All of lore.kernel.org
 help / color / mirror / Atom feed
From: Stuart Foster <smf.linux@ntlworld.com>
To: Mel Gorman <mel@csn.ul.ie>
Cc: Andrew Morton <akpm@linux-foundation.org>,
	linux-mm@kvack.org, bugzilla-daemon@bugzilla.kernel.org,
	Rik van Riel <riel@redhat.com>,
	Johannes Weiner <hannes@cmpxchg.org>
Subject: Re: [Bug 42578] Kernel crash "Out of memory error by X" when using NTFS file system on external USB Hard drive
Date: Sat, 11 Feb 2012 21:28:23 +0000	[thread overview]
Message-ID: <4F36DD77.1080306@ntlworld.com> (raw)
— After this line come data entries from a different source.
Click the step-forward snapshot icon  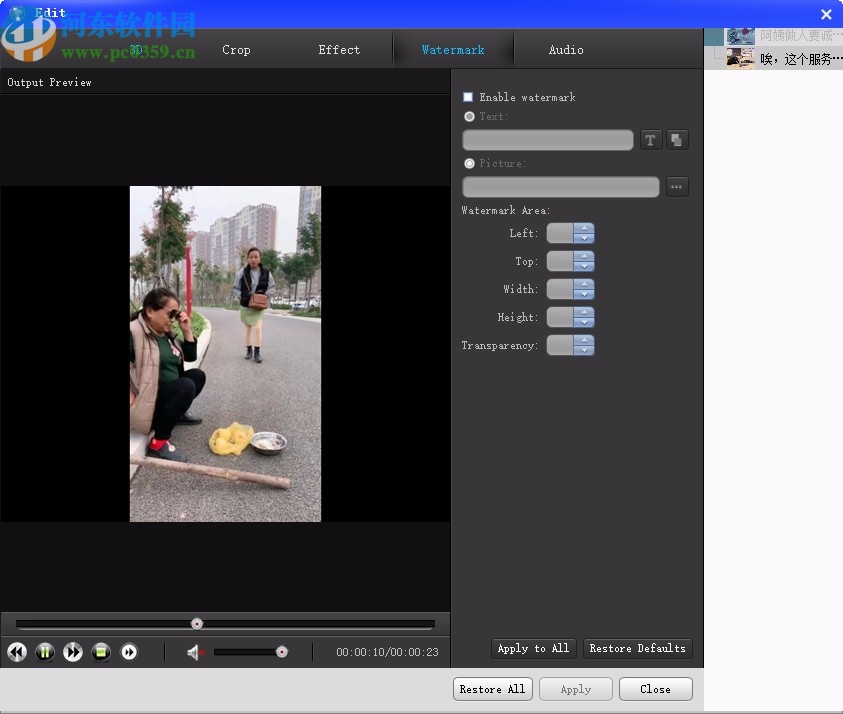(129, 651)
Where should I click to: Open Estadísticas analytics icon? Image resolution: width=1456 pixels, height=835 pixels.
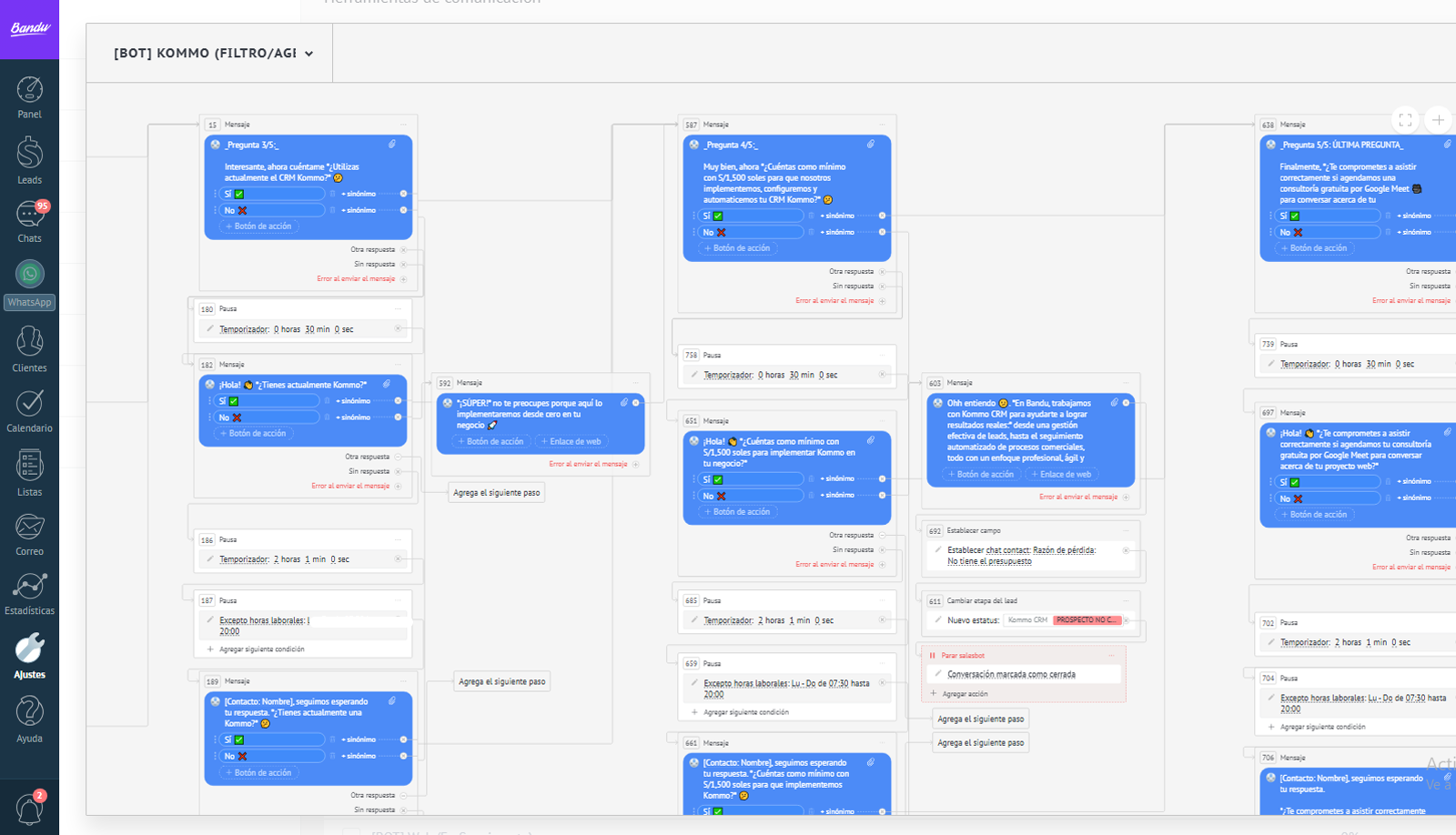pyautogui.click(x=29, y=593)
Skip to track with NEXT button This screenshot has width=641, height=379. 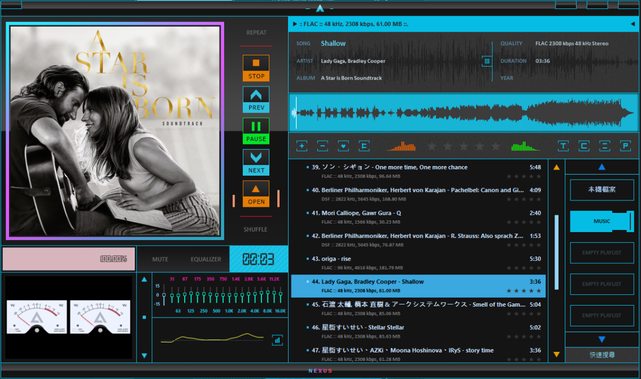click(x=256, y=162)
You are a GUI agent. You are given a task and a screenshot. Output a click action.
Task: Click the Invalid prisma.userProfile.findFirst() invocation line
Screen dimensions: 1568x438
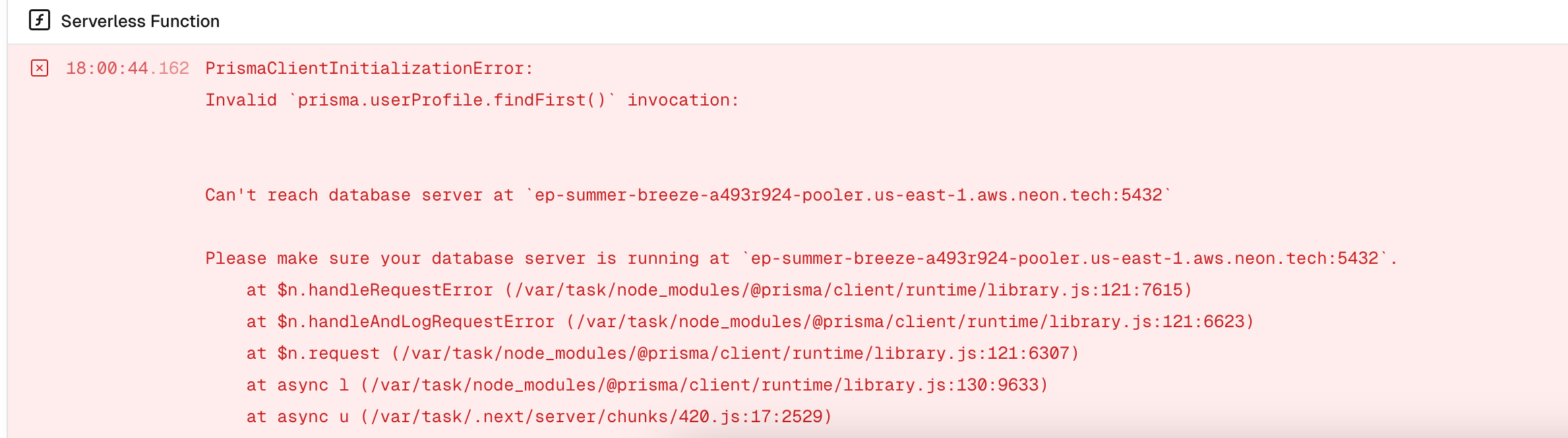point(472,100)
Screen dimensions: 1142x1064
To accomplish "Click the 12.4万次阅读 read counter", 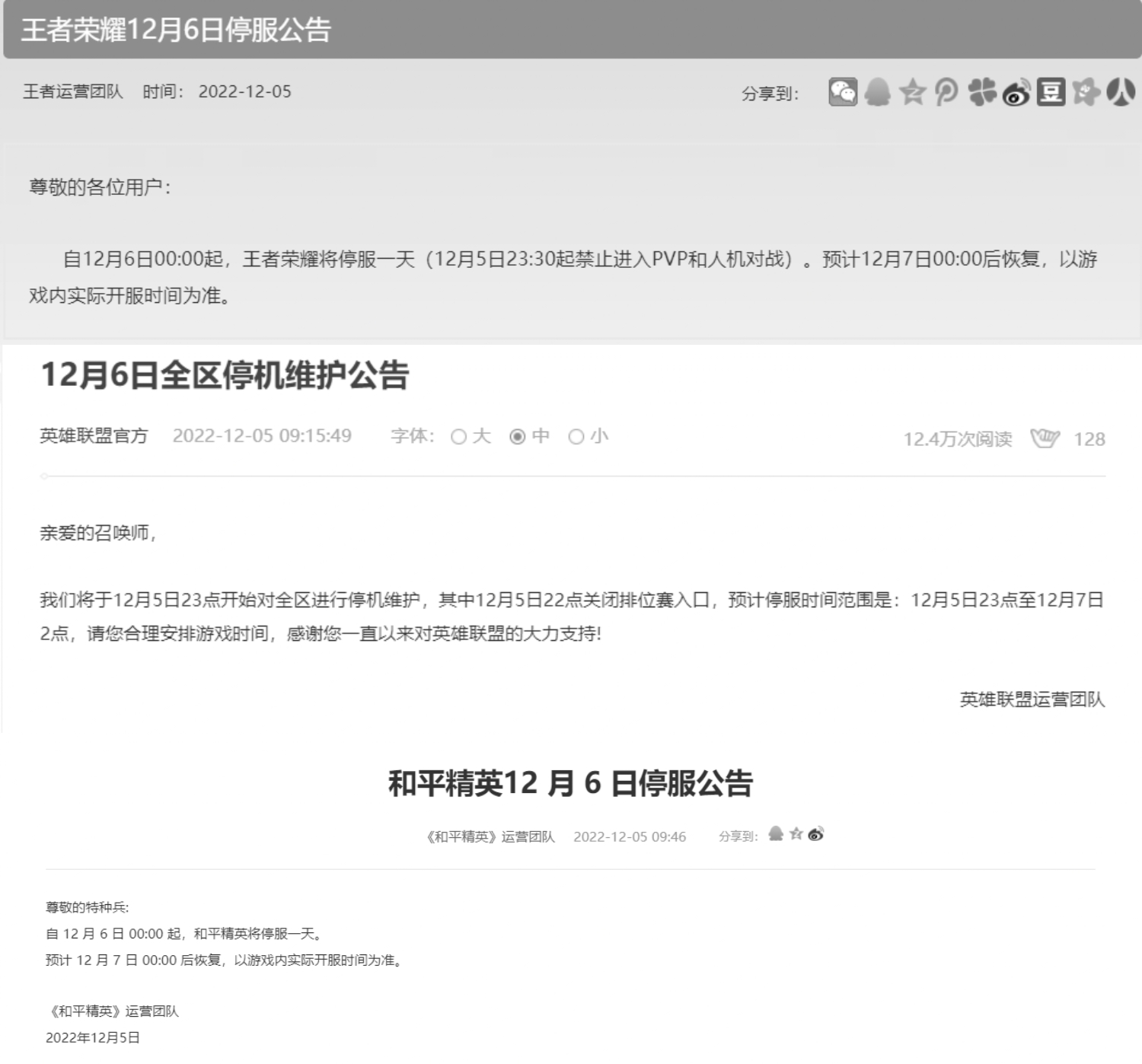I will (x=957, y=438).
In-Reply-To: <20120210163748.GR5796@csn.ul.ie>

On 02/10/12 16:37, Mel Gorman wrote:
> On Thu, Jan 19, 2012 at 12:24:48PM -0800, Andrew Morton wrote:
>>
>> (switched to email.  Please respond via emailed reply-to-all, not via the
>> bugzilla web interface).
>>
>> On Wed, 18 Jan 2012 09:22:12 GMT
>> bugzilla-daemon@bugzilla.kernel.org wrote:
>>
>>> https://bugzilla.kernel.org/show_bug.cgi?id=42578
>>
>
> Sorry again for taking so long to look at this.
>
>> Stuart has an 8GB x86_32 machine.
>
> The bugzilla talks about a 16G machine. Is 8G a typo?
>
>> It has large amounts of NTFS
>> pagecache in highmem.  NTFS is using 512-byte buffer_heads.  All of the
>> machine's lowmem is being consumed by struct buffer_heads which are
>> attached to the highmem pagecache and the machine is dead in the water,
>> getting a storm of ooms.
>>
>
> Ok, I was at least able to confirm with an 8G machine that there are a lot
> of buffer_heads allocated as you'd expect but it did not crash. I suspect
> it's because the ratio of highmem/normal was insufficient to trigger the
> bug. Stuart, if this is a 16G machine, can you test booting with mem=8G
> to confirm the ratio of highmem/normal is the important factor please?
>
>> A regression, I think.  A box-killing one on a pretty simple workload
>> on a not uncommon machine.
>>
>
> Because of the trigger, it's the type of bug that could have existed for
> a long time without being noticed. When I went to reproduce this, I found
> that my distro by default was using fuse to access the NTFS partition
> which could have also contributed to hiding this.
>
>> We used to handle this by scanning highmem even when there was plenty
>> of free highmem and the request is for a lowmmem pages.  We have made a
>> few changes in this area and I guess that's what broke it.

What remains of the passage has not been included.